Ia menegaskan Pemerintah Kabupaten Nunukan sangat mendukung kegiatan olahraga yang dapat melahirkan atlet berprestasi dan membawa nama daerah ke tingkat yang lebih tinggi.
“Kami dari Pemerintah Kabupaten Nunukan sangat mensupport kegiatan ini. Para juara nantinya akan mewakili Nunukan pada lomba tingkat provinsi. Harapan kami, perwakilan Nunukan dapat meraih prestasi di Kalimantan Utara sehingga bisa melanjutkan ke Kejuaraan Nasional,” kata Irwan Sabri.

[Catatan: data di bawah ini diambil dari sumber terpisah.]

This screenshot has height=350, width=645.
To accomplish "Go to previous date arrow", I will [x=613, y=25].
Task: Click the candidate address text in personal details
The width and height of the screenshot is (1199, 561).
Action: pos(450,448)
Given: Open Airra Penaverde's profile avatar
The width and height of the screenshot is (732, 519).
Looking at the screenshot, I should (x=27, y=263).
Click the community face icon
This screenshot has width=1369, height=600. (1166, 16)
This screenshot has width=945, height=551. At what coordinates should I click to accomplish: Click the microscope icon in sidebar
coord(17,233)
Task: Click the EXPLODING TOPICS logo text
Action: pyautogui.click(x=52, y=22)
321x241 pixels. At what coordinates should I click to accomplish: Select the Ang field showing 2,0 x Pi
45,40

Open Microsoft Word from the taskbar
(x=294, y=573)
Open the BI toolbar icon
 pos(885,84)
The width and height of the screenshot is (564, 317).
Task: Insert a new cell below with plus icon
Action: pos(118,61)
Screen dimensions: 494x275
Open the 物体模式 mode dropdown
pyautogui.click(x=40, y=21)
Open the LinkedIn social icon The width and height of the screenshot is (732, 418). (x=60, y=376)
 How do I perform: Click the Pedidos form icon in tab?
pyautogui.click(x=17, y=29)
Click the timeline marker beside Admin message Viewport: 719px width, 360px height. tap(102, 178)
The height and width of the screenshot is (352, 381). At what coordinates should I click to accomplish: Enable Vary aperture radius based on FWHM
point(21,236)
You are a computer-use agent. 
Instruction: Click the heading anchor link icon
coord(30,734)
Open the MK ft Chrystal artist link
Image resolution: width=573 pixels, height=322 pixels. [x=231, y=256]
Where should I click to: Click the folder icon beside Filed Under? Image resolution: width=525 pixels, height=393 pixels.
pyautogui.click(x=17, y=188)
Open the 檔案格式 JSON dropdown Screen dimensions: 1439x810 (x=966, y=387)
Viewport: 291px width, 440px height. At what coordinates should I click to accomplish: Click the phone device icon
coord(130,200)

Selain sebagai ajang kompetisi, kegiatan ini juga menjadi sarana mempererat silaturahmi antar pecinta domino sekaligus memperkuat komunitas olahraga strategi di wilayah perbatasan.
Para pemenang turnamen mendapatkan penghargaan dan hadiah pembinaan sebagai bentuk apresiasi atas kemampuan dan prestasi yang diraih selama kompetisi berlangsung.
Ke depan, ORADO Nunukan berkomitmen terus menggelar berbagai turnamen serupa sebagai bagian dari program pencarian dan pembinaan atlet domino berbakat. Upaya ini diharapkan mampu melahirkan atlet yang tidak hanya berprestasi di tingkat daerah, tetapi juga mampu bersaing di tingkat provinsi, nasional, bahkan internasional.
Sementara itu, Ketua ORADO Nunukan, Hj. Ladullah, S.H.I, mengatakan turnamen tersebut merupakan bagian dari upaya organisasi untuk menjaring atlet domino berprestasi sekaligus memperkuat pembinaan olahraga strategi di daerah perbatasan.
Menurutnya, domino tidak sekadar permainan hiburan, tetapi telah berkembang menjadi olahraga yang membutuhkan kemampuan analisis, ketelitian, serta kerja sama tim yang baik.
“Melalui turnamen ini kami ingin menjaring pemain-pemain terbaik dari daerah yang memiliki kemampuan strategi dan konsentrasi tinggi. Mereka nantinya akan dibina untuk mengikuti kompetisi di tingkat provinsi Kalimantan Utara hingga tingkat nasional,” ujarnya.
Turnamen yang diikuti sekitar 80 peserta tersebut berlangsung meriah dengan menjunjung tinggi sportivitas. Para peserta menunjukkan kemampuan strategi dan konsentrasi dalam setiap pertandingan yang berlangsung selama dua hari pelaksanaan.